El sitio de su despacho donde estuvo parado Jef Claes se vuelve un sitio que el Bass rodea y evita mirar. 
Los mayores equívocos e intrigas, sin embargo, empiezan a confabularse alrededor de Lina van Hamme, de 18 años, que no murió y se halla en Ostende, un puerto cercano a Furnes. El Jefe, en su viejo auto, comienza a hacer una serie de viajes a Ostende. Desde un café observa a Lina embarazada, quien se hizo amiga de Manola. Ambas, en el malecón, se comportan con frivolidad y coquetería. Frecuentan el Monico, un salón de té. Allí el Baas las aborda. Se gana su amistad. La bebé nace y Joris Terlinck estuvo nervioso como un marido que fuma y fuma ante la puerta. Visita a Lina y le hace regalos. El alcalde de Furnes, pese a sus agallas, ante las coqueteos y desplantes de ambas (Lina enseña el seno al amamantar a la niña y Manola asoma el muslo o arroja unos sonoros y sugestivos orines), se ruboriza como un colegial e incluso se le embota el cerebro y no sabe qué decir ni qué hacer. 

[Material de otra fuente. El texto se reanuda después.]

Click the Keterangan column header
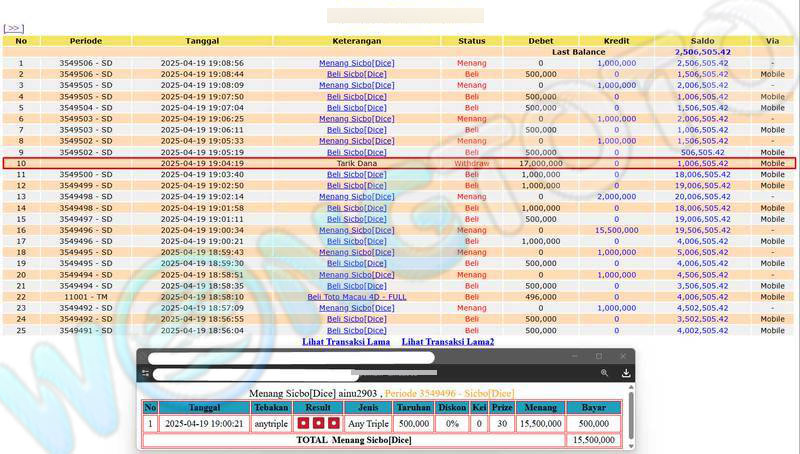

Las idas a Ostende se vuelven del dominio público. Hierven los chismes por aquí y por allá. Y todos —en Furnes, Oxyde y Ostende— piensan que Joris Terlinck en un viejo raboverde y desalmado, pues mientras esto ocurre, Thérésa, su mujer, empieza a morir de cáncer. 
La casa del Baas es visitada por el doctor Postumus, quien también observa las condiciones en que subsiste Emilia. Marthe, la hermana de Thérésa, llega de Bruselas a auxiliar a la moribunda. Manola, quien resulta ser la querida de un ricachón que la sostiene con más de cinco mil francos al mes, le propone al Baas (ante su sorpresa e infantil ingenuidad) que Lina también puede ser su “amiga”, puesto que, aparentemente, así podrá eludir el manipuleo de su padre, quien dizque quiere enviarla a Francia o a Inglaterra, sólo con tres mil miserables francos al mes. El Baas acepta y sugiere la nutrida cifra. 

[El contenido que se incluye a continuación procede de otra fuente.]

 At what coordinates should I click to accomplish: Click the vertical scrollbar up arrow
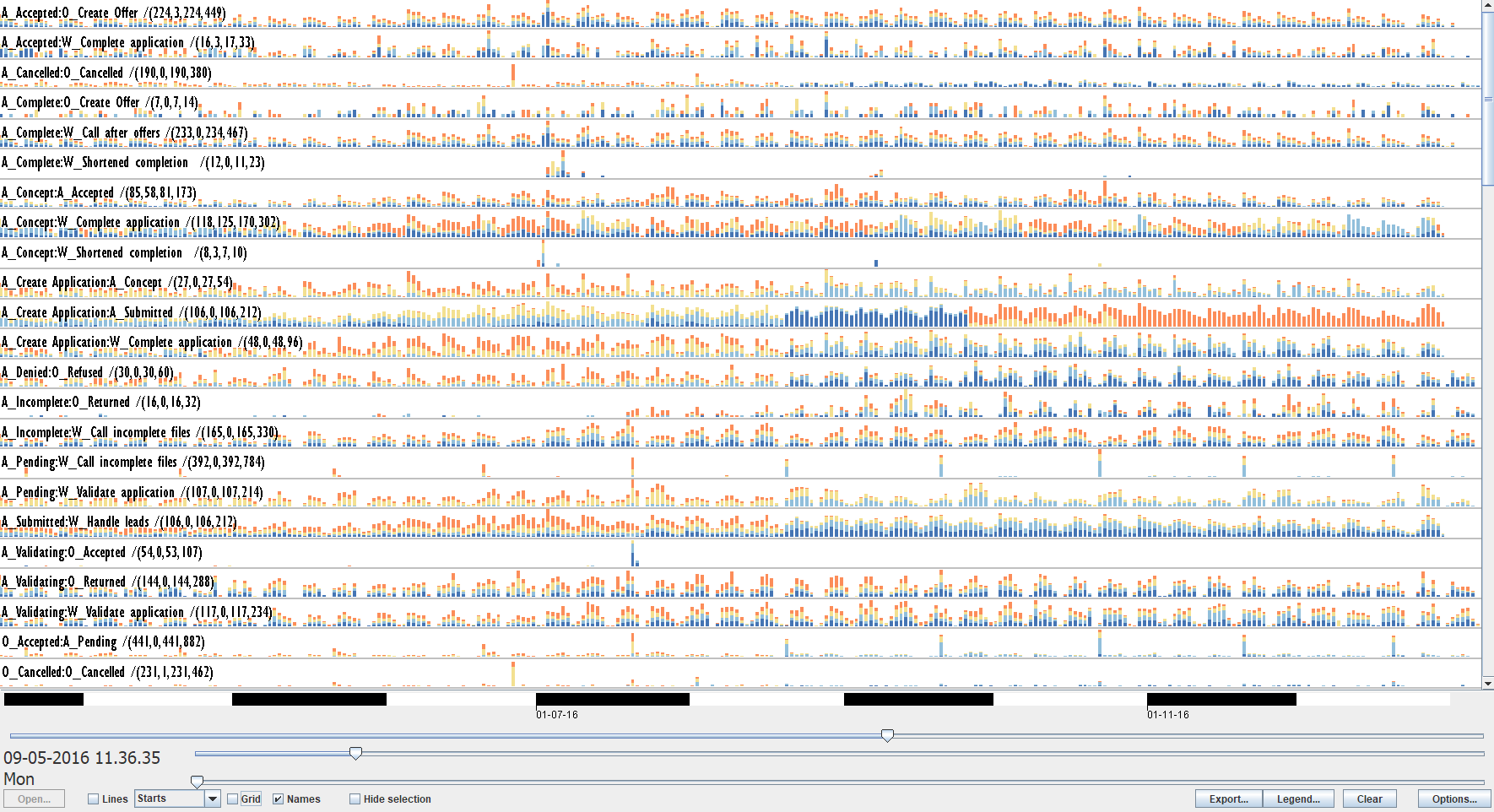click(1487, 5)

Pero luego se le ocurre ir al Ayuntamiento de Furnes, donde sin él se reunió la Comisión de Hacienda, y siempre duro y ostentoso le grita a Léonard van Hamme: “¡acabo de comprar a su hija!”. Los chismes e intrigas hierven con más ímpetu. Ya no lo llaman Baas, sino señor Terlinck. En Le Vieux Beffroi descuelgan los anuncios de sus puros. Y en una junta del Consejo Municipal lo obligan a renunciar, respaldados por un comunicado que firma El Fiscal del Reino. En el oficio no se menciona a Lina ni su cortejo, pero sí que es sujeto de una demanda judicial que obedece a una serie de anónimos y a una carta que firmaron “numerosos ciudadanos” en la que cuestionan “su forma de vida en su casa”, sobre todo la situación “de un miembro de su familia”. 
El alcalde trata de defenderse y con astucia maquilla su dimisión con el humo de su convencional retórica. Thérésa muere y él, frío y duro, cumple con la escenografía y el rito que exigen las convenciones. El Fiscal del Reino y el doctor Postumus llegan a su casa, censuran las condiciones insalubres en que se halla Emilia y se la llevan. 
El tiempo empieza a correr sin que nadie lo detenga. No se sabe qué pergeña el ex alcalde Joris Terlinck cumpliendo sus rutinas de siempre. Pero en su casa obliga a que Marthe, su cuñada, se vista con la ropa de su fallecida hermana. Tal vez en un futuro se case con ella. ¿Por qué no? Tiene la casa y además a María, la vieja sirvienta (para jugar a las campechanas). Pero si él hubiera querido, se repite, pese a su edad, hubiera podido vivir una tentadora segunda vida.

Georges Simenon, El alcalde de Furnes. Traducción del francés al español de Carlos Manzano. Colección Andanzas (201), Tusquets Editores. México, 1993. 224 pp.